As shown in figure 1, forecast model number n of the present invention is set to 2, respectively NARX model prediction unit, SVR mould Type predicting unit, its wind-powered electricity generation pre- power scale centre-to-centre spacing exponent number k takes 2.It is bent by the historical power under matlab simulating, verifying , as shown in Fig. 2 the mean square deviation of this combined prediction algorithm is 10.77%, the precision of prediction is higher, excellent for the power curve of line and prediction Gesture is obvious.

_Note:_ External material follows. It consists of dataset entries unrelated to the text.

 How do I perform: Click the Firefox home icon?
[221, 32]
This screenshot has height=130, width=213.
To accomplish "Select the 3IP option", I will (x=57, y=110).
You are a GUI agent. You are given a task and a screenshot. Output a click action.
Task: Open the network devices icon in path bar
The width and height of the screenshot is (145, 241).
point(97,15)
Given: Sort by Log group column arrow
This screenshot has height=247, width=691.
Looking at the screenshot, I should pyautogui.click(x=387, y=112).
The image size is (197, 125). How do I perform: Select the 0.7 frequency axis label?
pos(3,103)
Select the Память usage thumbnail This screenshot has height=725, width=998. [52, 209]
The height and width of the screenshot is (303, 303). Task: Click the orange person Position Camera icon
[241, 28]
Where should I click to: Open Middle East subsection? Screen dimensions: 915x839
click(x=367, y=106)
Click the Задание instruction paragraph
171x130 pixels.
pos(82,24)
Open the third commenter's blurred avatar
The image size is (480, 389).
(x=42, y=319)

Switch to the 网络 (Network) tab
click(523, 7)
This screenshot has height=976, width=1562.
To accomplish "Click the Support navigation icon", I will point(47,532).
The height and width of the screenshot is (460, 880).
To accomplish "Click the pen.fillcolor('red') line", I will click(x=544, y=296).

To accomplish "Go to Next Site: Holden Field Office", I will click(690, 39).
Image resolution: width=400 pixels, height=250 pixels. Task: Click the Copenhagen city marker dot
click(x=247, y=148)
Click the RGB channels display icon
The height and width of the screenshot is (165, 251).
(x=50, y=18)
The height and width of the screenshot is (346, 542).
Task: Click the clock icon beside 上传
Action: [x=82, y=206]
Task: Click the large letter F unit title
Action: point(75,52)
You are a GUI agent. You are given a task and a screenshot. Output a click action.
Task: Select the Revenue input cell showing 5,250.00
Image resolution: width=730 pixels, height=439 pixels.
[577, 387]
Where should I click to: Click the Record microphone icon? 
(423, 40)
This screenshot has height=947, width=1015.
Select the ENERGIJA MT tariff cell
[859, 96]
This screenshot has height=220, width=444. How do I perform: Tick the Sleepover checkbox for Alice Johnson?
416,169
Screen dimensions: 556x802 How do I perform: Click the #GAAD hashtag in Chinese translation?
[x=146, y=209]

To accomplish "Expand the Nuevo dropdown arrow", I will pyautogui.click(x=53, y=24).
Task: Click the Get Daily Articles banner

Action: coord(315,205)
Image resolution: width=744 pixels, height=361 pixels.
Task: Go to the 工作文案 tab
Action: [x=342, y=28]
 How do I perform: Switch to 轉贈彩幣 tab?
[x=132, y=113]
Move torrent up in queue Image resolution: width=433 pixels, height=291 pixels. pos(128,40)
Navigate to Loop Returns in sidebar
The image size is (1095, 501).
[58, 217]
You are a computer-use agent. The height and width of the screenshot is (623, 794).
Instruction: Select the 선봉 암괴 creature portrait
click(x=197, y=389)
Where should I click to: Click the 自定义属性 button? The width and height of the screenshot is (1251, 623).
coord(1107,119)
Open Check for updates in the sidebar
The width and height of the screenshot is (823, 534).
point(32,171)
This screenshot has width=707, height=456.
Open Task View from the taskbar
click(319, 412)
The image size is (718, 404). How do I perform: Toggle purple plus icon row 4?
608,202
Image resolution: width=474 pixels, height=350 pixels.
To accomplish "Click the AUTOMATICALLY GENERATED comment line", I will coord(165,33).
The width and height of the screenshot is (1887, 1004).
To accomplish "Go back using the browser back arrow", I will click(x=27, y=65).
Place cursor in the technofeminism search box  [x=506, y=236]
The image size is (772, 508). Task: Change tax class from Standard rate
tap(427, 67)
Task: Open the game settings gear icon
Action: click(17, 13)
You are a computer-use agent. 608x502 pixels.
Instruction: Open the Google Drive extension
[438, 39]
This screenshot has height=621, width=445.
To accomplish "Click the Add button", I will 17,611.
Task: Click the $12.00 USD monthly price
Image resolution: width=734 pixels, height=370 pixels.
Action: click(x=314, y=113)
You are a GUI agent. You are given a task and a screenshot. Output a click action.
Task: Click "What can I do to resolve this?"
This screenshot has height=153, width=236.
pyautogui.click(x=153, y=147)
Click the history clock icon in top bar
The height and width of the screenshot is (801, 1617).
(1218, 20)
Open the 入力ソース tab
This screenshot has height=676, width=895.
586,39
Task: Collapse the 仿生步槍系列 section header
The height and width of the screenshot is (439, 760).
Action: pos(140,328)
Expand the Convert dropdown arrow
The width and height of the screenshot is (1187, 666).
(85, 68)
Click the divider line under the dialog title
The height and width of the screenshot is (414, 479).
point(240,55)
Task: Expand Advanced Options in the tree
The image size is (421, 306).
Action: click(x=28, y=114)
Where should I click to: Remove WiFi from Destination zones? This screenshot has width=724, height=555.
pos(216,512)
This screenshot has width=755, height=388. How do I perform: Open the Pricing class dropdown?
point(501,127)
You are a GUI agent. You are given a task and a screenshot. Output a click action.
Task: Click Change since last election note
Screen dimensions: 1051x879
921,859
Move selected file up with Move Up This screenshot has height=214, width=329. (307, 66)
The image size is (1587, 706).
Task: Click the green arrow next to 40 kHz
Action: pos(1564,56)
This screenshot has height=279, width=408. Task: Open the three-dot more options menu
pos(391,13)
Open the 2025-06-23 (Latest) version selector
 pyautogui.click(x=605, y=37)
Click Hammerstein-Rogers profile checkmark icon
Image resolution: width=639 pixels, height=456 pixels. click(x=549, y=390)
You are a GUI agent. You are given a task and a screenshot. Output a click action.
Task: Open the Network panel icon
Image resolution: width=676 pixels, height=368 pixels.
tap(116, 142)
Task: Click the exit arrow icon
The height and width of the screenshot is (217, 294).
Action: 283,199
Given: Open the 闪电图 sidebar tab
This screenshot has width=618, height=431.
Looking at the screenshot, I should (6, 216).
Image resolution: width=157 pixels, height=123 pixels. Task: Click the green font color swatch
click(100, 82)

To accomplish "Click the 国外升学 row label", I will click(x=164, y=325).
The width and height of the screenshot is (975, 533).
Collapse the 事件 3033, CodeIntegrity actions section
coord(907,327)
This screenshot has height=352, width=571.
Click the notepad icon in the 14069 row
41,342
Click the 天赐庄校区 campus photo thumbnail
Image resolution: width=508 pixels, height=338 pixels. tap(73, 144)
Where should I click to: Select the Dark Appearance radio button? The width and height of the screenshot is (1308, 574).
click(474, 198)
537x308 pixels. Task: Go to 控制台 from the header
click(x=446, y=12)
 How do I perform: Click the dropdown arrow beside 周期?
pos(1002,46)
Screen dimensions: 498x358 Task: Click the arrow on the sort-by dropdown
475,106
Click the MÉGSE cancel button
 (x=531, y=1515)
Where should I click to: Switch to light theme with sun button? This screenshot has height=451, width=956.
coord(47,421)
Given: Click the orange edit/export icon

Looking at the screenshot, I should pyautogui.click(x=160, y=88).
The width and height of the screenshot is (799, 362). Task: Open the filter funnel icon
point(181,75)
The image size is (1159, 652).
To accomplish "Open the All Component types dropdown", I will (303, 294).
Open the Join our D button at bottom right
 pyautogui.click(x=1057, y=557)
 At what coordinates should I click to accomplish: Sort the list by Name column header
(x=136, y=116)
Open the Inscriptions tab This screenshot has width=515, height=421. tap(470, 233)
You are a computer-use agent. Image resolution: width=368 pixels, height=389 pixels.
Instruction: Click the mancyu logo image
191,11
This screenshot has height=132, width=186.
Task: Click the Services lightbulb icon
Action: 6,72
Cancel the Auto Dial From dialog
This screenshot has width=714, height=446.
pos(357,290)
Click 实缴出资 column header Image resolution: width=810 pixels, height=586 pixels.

Ultimate principle, principal character and the advantages of the present invention of the present invention have been shown and described above.The technology of the industry , it should be appreciated that the present invention is not restricted to the described embodiments, the simply explanation described in above-described embodiment and description is originally for personnel Invention principle, without departing from the spirit and scope of the present invention the present invention also have various changes and modifications, these change Change and improvement both falls within scope of the claimed invention.Claimed scope by appending claims and its Equivalent defines.

Claims (2)

1. a kind of Forecasting Methodology of wind power, its equipment includes

Combined prediction module, specifically includes and inputs wind speed, wind direction, temperature, air pressure, humidity sequence and wind power sequence respectively A) NARX model prediction unit, b) SVR model prediction unit is it is characterised in that described Forecasting Methodology also includes and combined prediction Module sets up the maximum informational entropy prediction module of feedback；Concrete prediction steps are as follows,

1) independent prediction：NARX model prediction unit, SVR model prediction unit reception system detecting information and respectively computing draw Wind power prediction result, combined prediction module calculates the average of the two result

2) determine centre-to-centre spacing：Combined prediction module predicts that t lights the wind-powered electricity generation work(in common n moment Rate valueAnd calculate its numerical characteristic e further_tm, e_tmMeetDetermine the k rank centre-to-centre spacing of the pre- power scale of wind-powered electricity generation

3) combined prediction：Maximum informational entropy prediction module is according to each rank centre-to-centre spacing of model prediction unit number n, pre- power scaleCalculate weight coefficient p in final result for each model prediction unit result_i, meet

$p_i=\exp (-{\mathrm{\λ}}_0-\underset{k=1}{\overset{K}{\Σ}}{\mathrm{\λ}}_k{\left(\frac{x-{\stackrel{\‾}{y}}_i}{{\stackrel{\‾}{y}}_i}\right)}^2)$

$\underset{i=1}{\overset{N}{\Σ}}\exp (-\underset{k=1}{\overset{K}{\Σ}}{\mathrm{\λ}}_k{\left(\frac{x-{\stackrel{\‾}{y}}_i}{{\stackrel{\‾}{y}}_i}\right)}^2)({\left(\frac{x-{\stackrel{\‾}{y}}_i}{{\stackrel{\‾}{y}}_i}\right)}^2-E\[{\left(\frac{x-{\stackrel{\‾}{y}}_i}{{\stackrel{\‾}{y}}_i}\right)}^2\])=0,$

And calculate final wind power prediction value x, meet

$\max \left(H\left(X\right)\right)=-\underset{i=1}{\overset{n}{\Σ}}{p}_i\log p_i.$

2. a kind of wind power according to claim 1 Forecasting Methodology it is characterised in that：Forecast model number n=2, Wind-powered electricity generation pre- power scale centre-to-centre spacing exponent number k=2.